[Dataset records — start]

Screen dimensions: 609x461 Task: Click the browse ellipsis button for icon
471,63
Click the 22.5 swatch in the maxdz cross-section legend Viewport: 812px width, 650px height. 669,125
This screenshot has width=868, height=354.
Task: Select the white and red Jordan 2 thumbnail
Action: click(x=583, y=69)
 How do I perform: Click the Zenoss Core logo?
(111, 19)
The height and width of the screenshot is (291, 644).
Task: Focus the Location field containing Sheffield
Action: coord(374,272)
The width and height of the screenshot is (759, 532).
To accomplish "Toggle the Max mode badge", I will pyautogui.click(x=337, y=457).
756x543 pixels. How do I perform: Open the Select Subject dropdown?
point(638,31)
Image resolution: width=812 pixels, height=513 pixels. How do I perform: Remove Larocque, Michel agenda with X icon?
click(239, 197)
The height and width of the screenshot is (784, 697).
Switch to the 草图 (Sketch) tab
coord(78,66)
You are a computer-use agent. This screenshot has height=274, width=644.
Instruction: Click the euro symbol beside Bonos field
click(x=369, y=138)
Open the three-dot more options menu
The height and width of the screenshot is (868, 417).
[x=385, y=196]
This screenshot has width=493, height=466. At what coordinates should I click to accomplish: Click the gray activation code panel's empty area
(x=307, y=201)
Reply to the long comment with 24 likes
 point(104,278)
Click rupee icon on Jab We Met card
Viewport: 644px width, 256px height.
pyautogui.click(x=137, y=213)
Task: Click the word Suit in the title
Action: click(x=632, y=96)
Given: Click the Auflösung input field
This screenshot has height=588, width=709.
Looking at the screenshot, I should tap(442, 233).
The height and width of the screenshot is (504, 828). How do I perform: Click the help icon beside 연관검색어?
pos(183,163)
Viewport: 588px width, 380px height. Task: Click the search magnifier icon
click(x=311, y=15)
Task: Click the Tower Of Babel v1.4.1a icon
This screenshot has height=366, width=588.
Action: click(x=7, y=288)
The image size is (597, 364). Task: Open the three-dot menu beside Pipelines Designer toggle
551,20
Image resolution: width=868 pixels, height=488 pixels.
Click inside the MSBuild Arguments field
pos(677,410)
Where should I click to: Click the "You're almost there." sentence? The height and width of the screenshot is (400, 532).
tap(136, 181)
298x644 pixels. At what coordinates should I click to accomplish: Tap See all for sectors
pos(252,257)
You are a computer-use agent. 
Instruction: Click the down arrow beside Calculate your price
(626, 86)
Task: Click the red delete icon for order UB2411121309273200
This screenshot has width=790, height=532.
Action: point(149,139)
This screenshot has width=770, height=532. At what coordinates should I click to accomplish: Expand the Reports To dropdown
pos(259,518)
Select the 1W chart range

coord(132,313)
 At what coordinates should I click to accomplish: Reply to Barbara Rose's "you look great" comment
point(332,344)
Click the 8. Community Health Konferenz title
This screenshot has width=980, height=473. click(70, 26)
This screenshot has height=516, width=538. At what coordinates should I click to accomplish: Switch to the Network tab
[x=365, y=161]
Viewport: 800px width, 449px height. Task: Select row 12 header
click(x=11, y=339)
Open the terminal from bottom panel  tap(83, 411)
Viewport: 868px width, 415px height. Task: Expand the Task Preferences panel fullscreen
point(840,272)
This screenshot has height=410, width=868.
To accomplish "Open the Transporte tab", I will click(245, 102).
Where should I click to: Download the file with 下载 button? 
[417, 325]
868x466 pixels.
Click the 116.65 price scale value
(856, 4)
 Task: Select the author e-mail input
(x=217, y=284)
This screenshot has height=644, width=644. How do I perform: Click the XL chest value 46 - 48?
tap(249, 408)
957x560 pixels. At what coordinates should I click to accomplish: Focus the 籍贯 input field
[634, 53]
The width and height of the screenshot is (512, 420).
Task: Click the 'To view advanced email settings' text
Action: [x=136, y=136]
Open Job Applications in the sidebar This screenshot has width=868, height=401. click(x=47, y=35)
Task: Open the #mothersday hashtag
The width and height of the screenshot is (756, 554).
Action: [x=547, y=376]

[Dataset records — finish]

:: Exercise objective ::
Return the whole listing, keeping each word as it stands.

:: Your solution ::
Screen dimensions: 609x461 Task: Click the browse ellipsis button for icon
471,63
Click the 22.5 swatch in the maxdz cross-section legend Viewport: 812px width, 650px height. 669,125
This screenshot has width=868, height=354.
Task: Select the white and red Jordan 2 thumbnail
Action: click(x=583, y=69)
 How do I perform: Click the Zenoss Core logo?
(111, 19)
The height and width of the screenshot is (291, 644).
Task: Focus the Location field containing Sheffield
Action: coord(374,272)
The width and height of the screenshot is (759, 532).
To accomplish "Toggle the Max mode badge", I will pyautogui.click(x=337, y=457).
756x543 pixels. How do I perform: Open the Select Subject dropdown?
point(638,31)
Image resolution: width=812 pixels, height=513 pixels. How do I perform: Remove Larocque, Michel agenda with X icon?
click(239, 197)
The height and width of the screenshot is (784, 697).
Switch to the 草图 (Sketch) tab
coord(78,66)
You are a computer-use agent. This screenshot has height=274, width=644.
Instruction: Click the euro symbol beside Bonos field
click(x=369, y=138)
Open the three-dot more options menu
The height and width of the screenshot is (868, 417).
[x=385, y=196]
This screenshot has width=493, height=466. At what coordinates should I click to accomplish: Click the gray activation code panel's empty area
(x=307, y=201)
Reply to the long comment with 24 likes
 point(104,278)
Click rupee icon on Jab We Met card
Viewport: 644px width, 256px height.
pyautogui.click(x=137, y=213)
Task: Click the word Suit in the title
Action: click(x=632, y=96)
Given: Click the Auflösung input field
This screenshot has height=588, width=709.
Looking at the screenshot, I should tap(442, 233).
The height and width of the screenshot is (504, 828). How do I perform: Click the help icon beside 연관검색어?
pos(183,163)
Viewport: 588px width, 380px height. Task: Click the search magnifier icon
click(x=311, y=15)
Task: Click the Tower Of Babel v1.4.1a icon
This screenshot has height=366, width=588.
Action: click(x=7, y=288)
The image size is (597, 364). Task: Open the three-dot menu beside Pipelines Designer toggle
551,20
Image resolution: width=868 pixels, height=488 pixels.
Click inside the MSBuild Arguments field
pos(677,410)
Where should I click to: Click the "You're almost there." sentence? The height and width of the screenshot is (400, 532).
tap(136, 181)
298x644 pixels. At what coordinates should I click to accomplish: Tap See all for sectors
pos(252,257)
You are a computer-use agent. 
Instruction: Click the down arrow beside Calculate your price
(626, 86)
Task: Click the red delete icon for order UB2411121309273200
This screenshot has width=790, height=532.
Action: point(149,139)
This screenshot has width=770, height=532. At what coordinates should I click to accomplish: Expand the Reports To dropdown
pos(259,518)
Select the 1W chart range

coord(132,313)
 At what coordinates should I click to accomplish: Reply to Barbara Rose's "you look great" comment
point(332,344)
Click the 8. Community Health Konferenz title
This screenshot has width=980, height=473. click(70, 26)
This screenshot has height=516, width=538. At what coordinates should I click to accomplish: Switch to the Network tab
[x=365, y=161]
Viewport: 800px width, 449px height. Task: Select row 12 header
click(x=11, y=339)
Open the terminal from bottom panel  tap(83, 411)
Viewport: 868px width, 415px height. Task: Expand the Task Preferences panel fullscreen
point(840,272)
This screenshot has height=410, width=868.
To accomplish "Open the Transporte tab", I will click(245, 102).
Where should I click to: Download the file with 下载 button? 
[417, 325]
868x466 pixels.
Click the 116.65 price scale value
(856, 4)
 Task: Select the author e-mail input
(x=217, y=284)
This screenshot has height=644, width=644. How do I perform: Click the XL chest value 46 - 48?
tap(249, 408)
957x560 pixels. At what coordinates should I click to accomplish: Focus the 籍贯 input field
[634, 53]
The width and height of the screenshot is (512, 420).
Task: Click the 'To view advanced email settings' text
Action: [x=136, y=136]
Open Job Applications in the sidebar This screenshot has width=868, height=401. click(x=47, y=35)
Task: Open the #mothersday hashtag
The width and height of the screenshot is (756, 554).
Action: [x=547, y=376]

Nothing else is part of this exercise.